La strage oltretutto era avvenuta nei pressi del tempio: il sangue dei sacrifici era stato mescolato a quello di coloro che erano stati uccisi. Era forse accaduto questo perché gli uccisi avevano commesso qualche grave peccato e quindi erano stati puniti? Gesù dà una lettura completamente diversa: non una lettura politica, ma nemmeno religiosa secondo uno schema colpa-punizione.
“Se non vi convertite perirete tutti allo stesso modo”: il primo passo è riconoscere che quello che è accaduto riguarda anche me.
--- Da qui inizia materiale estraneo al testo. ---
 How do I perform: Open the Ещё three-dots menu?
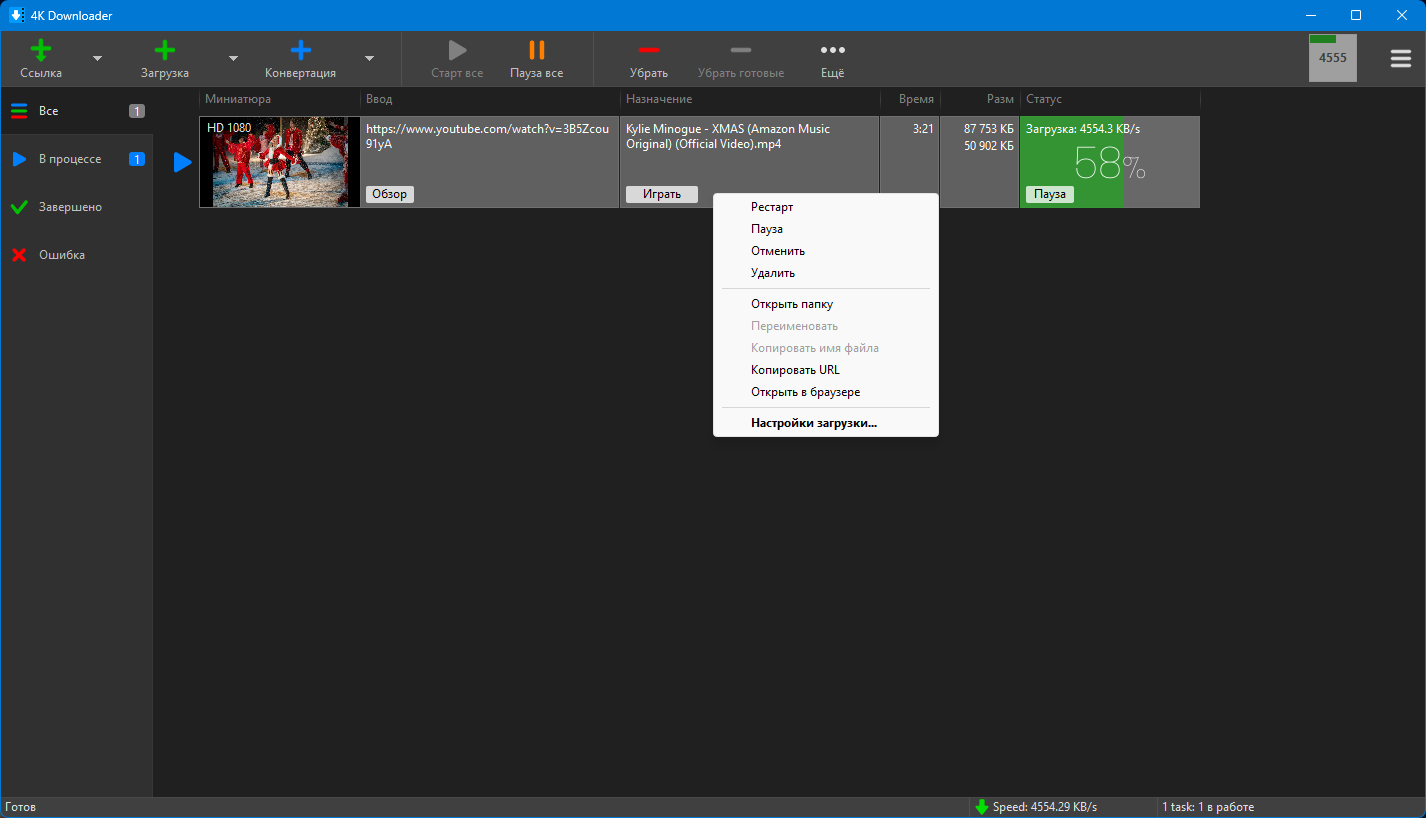click(x=832, y=51)
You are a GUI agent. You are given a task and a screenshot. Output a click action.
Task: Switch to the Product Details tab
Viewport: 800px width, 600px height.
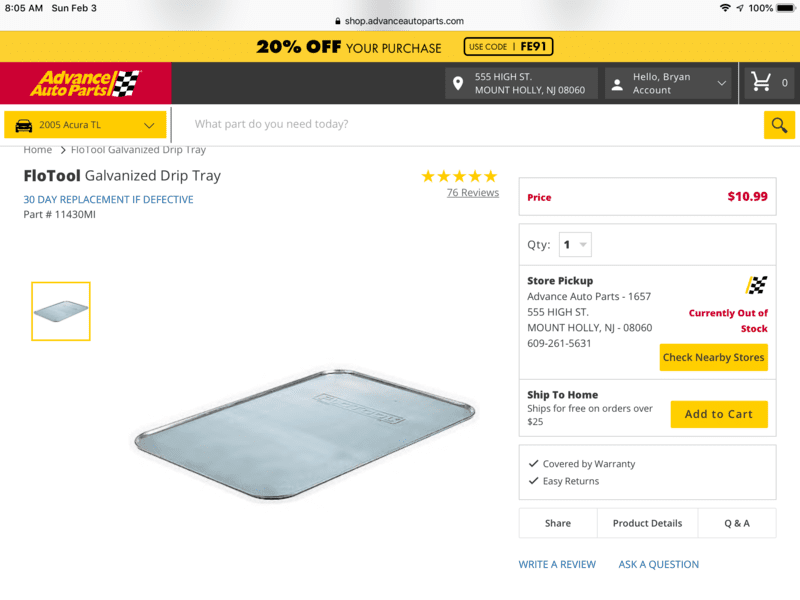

C’è un appello in quello che vedo accadere attorno a me. Il male, il peccato, la morte, la precarietà della vita (basta che una torre crolli e diciotto persone muoiono) sono un enorme punto interrogativo su questa vita che sto vivendo. Non siamo semplicemente spettatori, telespettatori, di eventi drammatici che accadono. Ciò che vediamo riguarda anche noi perché è la manifestazione del male che c’è non solo fuori di noi ma dentro a noi. L’uomo non ha una risposta al male, ma di fronte al male ha una opportunità, quella di convertirsi, cioè volgersi a colui che il Padre ha inviato perché vinca il male nella sua radice e accogliere la vita che lui dona, vita che è sfuggita alla presa del male.
Figli amati. Gesù non è venuto ad aggiustare il mondo togliendo il male e la precarietà: le torri continuano a crollare, gli incidenti continuano ad accadere, le guerre e le violenze continuano ad essere perpetrate. La salvezza non è riuscire per qualche strana protezione a scansare eventi drammatici che sconvolgono la vita di tutti: non sono eliminate la violenza, la malattia e gli eventi imprevisti. L’uomo giustamente cerca di evitare che i conflitti esplodano, che le misure di sicurezza siano rispettate, ma questo non basterà mai.
È possibile però vivere dentro a questa precarietà accogliendo una vita che nessuna violenza e nessun evento può togliere. Anche il sangue di Gesù sarà versato da Pilato, ma questo non impedirà a Cristo di offrire la sua vita per la nostra salvezza consegnandola nelle mani del Padre. La sua vita di Figlio non può essere tolta da nessun male, per questo Gesù dirà: “non abbiate paura di quelli che uccidono il corpo”.
La vera alternativa è convertirsi o perire, crepare diremmo noi. I figli di Dio non crepano, ma vivono la relazione di amore che il Padre ha stabilito con loro: nulla li può separare da questo amore. Dirà San Paolo: “chi ci separerà dall’amore di Cristo? Forse la tribolazione, l’angoscia, la persecuzione, la fame, la nudità, il pericolo, la spada? Ma in tutte queste cose noi siamo più che vincitori grazie a colui che ci ha amati”.